Emanuel Letz (FDP) wollte sich sicher nicht an die AfD-Fraktion ranwanzen. Das zeigt schon sein Gesichtsausdruck. Aber seit dem vergangenen Donnerstag (29.1.2026) darf er durchaus als deren Glücksfee bezeichnet werden. Denn drei von vier von ihm persönlich vollzogenen Losentscheidungen im Zusammenhang mit der Neubesetzung städtischer Gremien gingen zugunsten der AfD aus. Die gemeindeordnungskonforme Verlosung war erforderlich geworden, weil bei vier Wahlen auf die Wahlvorschläge von Grünen und AfD gleich viel, nämlich sechs Stimmen entfallen waren.

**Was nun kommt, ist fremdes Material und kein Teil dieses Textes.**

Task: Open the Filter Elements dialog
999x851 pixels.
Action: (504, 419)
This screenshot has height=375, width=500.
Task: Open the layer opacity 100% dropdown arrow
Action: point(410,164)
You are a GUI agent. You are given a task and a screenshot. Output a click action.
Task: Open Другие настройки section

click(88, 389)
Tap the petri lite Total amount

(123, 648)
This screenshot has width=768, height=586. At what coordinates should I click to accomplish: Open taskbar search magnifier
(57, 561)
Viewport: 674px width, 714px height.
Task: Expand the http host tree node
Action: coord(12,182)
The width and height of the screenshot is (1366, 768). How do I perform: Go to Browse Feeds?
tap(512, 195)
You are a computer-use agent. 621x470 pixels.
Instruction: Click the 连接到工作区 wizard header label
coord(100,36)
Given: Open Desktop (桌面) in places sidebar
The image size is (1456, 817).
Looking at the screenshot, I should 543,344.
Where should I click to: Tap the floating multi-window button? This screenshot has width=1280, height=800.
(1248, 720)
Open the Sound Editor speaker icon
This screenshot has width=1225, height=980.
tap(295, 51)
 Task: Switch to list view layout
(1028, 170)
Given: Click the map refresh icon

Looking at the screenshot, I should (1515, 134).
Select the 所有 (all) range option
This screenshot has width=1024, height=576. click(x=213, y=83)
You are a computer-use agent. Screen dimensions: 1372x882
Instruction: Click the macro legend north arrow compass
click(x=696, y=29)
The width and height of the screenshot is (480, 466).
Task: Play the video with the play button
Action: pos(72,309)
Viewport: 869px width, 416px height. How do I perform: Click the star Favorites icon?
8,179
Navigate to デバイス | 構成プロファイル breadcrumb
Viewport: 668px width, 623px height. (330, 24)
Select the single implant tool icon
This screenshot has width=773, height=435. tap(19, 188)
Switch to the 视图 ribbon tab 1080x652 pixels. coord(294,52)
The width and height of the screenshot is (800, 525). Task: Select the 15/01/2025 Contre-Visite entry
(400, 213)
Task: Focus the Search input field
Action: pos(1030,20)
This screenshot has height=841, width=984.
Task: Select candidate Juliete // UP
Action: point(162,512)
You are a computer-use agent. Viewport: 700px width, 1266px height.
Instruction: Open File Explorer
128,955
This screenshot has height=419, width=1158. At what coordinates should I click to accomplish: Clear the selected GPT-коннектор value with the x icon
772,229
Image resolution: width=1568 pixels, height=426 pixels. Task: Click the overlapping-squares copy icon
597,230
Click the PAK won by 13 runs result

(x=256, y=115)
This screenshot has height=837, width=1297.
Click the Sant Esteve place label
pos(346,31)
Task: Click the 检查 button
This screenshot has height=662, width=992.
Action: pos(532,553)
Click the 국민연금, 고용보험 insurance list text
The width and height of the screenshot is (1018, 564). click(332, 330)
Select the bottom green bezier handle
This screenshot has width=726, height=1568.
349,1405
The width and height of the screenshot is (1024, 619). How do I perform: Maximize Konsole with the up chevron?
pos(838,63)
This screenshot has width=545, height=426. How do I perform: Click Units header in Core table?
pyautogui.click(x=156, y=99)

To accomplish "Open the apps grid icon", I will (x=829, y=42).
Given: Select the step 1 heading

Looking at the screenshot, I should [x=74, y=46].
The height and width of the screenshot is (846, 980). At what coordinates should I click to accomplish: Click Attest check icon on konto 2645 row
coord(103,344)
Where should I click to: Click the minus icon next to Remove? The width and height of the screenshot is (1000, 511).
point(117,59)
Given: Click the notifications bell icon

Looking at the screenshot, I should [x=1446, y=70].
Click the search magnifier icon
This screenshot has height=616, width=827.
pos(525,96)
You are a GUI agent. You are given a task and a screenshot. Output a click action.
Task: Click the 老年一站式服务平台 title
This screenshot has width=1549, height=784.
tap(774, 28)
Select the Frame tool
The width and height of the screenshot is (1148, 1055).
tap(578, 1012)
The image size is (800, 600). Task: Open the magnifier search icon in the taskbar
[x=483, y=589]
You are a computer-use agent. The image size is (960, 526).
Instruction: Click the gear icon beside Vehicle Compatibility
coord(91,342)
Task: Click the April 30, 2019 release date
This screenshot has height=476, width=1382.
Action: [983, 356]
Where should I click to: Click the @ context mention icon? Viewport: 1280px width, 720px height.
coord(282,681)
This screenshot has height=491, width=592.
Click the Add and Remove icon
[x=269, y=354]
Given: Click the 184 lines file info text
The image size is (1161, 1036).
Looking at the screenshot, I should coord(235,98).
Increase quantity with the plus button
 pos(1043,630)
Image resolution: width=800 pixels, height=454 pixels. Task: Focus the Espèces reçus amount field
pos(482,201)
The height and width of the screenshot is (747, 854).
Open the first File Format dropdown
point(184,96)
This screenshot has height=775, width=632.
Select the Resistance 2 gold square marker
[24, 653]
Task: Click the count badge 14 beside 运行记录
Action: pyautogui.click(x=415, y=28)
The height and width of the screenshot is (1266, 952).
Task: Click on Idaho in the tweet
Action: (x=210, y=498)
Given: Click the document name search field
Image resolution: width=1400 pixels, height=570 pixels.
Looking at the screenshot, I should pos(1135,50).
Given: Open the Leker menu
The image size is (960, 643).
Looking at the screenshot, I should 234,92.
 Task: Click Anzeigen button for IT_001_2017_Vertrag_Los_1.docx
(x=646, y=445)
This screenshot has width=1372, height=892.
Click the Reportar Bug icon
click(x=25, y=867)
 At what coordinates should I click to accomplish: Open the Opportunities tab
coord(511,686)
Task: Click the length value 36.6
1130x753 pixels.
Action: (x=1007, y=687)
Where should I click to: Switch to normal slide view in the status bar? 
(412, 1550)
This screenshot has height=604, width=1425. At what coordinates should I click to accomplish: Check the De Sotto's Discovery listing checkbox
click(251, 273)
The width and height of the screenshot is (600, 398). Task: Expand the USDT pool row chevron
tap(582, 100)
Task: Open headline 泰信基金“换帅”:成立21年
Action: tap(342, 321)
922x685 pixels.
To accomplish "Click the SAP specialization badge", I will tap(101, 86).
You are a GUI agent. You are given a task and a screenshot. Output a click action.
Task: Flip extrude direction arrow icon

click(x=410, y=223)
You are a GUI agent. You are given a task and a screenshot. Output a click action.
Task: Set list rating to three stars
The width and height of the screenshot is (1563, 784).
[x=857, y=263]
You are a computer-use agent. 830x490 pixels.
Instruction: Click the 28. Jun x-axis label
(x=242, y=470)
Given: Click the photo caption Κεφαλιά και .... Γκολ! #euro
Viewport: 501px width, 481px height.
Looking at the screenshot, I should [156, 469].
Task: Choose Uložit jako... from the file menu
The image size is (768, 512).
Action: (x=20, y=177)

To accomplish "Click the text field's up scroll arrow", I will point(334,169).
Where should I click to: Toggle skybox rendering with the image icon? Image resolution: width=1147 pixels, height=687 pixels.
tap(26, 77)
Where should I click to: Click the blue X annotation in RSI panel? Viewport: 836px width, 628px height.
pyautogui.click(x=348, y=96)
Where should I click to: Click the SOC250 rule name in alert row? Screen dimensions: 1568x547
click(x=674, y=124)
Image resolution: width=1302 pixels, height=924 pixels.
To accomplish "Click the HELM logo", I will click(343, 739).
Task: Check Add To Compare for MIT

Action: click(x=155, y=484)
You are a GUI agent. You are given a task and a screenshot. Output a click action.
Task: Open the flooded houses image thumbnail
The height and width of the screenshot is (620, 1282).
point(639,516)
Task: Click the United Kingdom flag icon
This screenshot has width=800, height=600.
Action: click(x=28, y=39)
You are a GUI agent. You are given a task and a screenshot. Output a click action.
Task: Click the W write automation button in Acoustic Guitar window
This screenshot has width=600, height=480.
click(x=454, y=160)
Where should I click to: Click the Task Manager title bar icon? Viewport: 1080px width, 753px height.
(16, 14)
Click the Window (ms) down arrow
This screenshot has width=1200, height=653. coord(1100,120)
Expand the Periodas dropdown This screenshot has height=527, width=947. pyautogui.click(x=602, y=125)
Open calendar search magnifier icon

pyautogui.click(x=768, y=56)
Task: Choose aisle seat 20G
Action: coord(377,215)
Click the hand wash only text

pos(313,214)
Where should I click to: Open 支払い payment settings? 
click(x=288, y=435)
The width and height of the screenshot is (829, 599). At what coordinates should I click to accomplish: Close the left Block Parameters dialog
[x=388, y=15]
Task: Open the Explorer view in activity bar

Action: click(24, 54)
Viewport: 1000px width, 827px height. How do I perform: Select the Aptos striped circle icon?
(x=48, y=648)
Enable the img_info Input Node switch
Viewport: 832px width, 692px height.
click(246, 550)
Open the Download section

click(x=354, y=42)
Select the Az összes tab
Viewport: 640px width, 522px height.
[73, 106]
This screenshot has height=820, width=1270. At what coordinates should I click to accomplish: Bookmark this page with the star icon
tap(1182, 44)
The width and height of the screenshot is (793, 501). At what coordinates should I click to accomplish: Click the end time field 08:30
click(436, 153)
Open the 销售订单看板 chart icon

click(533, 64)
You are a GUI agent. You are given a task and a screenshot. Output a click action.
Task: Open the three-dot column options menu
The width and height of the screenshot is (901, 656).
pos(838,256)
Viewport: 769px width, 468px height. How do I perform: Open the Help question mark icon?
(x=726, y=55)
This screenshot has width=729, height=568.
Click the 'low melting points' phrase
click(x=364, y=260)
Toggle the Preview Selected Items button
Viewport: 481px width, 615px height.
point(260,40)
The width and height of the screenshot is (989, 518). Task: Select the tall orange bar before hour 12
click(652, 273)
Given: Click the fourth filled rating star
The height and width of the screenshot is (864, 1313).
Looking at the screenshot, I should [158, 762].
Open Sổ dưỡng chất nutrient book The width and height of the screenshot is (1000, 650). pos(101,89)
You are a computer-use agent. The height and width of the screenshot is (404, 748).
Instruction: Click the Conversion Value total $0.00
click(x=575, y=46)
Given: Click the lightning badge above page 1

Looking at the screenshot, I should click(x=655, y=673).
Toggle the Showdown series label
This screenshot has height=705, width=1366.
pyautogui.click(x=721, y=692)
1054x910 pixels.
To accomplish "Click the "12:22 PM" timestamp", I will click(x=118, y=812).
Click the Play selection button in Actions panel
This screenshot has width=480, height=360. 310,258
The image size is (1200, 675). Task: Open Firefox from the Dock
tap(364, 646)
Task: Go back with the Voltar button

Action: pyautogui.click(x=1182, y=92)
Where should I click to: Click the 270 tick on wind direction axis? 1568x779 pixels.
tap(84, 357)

Bei der AfD keine Überraschung, denn sie verfügt über sechs Stadtratsmitglieder. Die fünfköpfige Grüne Fraktion war von Jürgen Locher (Linke) unterstützt worden. Und kam so auf die selbe Stimmenzahl. Die Verlosung erfolgte in der Weise, dass zwei gleiche, weiße Plastikkugeln mit je einem Zettel gefüllt wurden. Auf einem stand Grüne auf dem anderen AfD. Jürgen Cron, der Leiter des Amtes für Kommunales und Öffentlichkeitsarbeit, packte diese in eine kleine Holzkiste, schüttelte diese kräftig durch, öffnete diese danach und ließ den Oberbürgermeister eine der Kugeln herausnehmen und öffnen.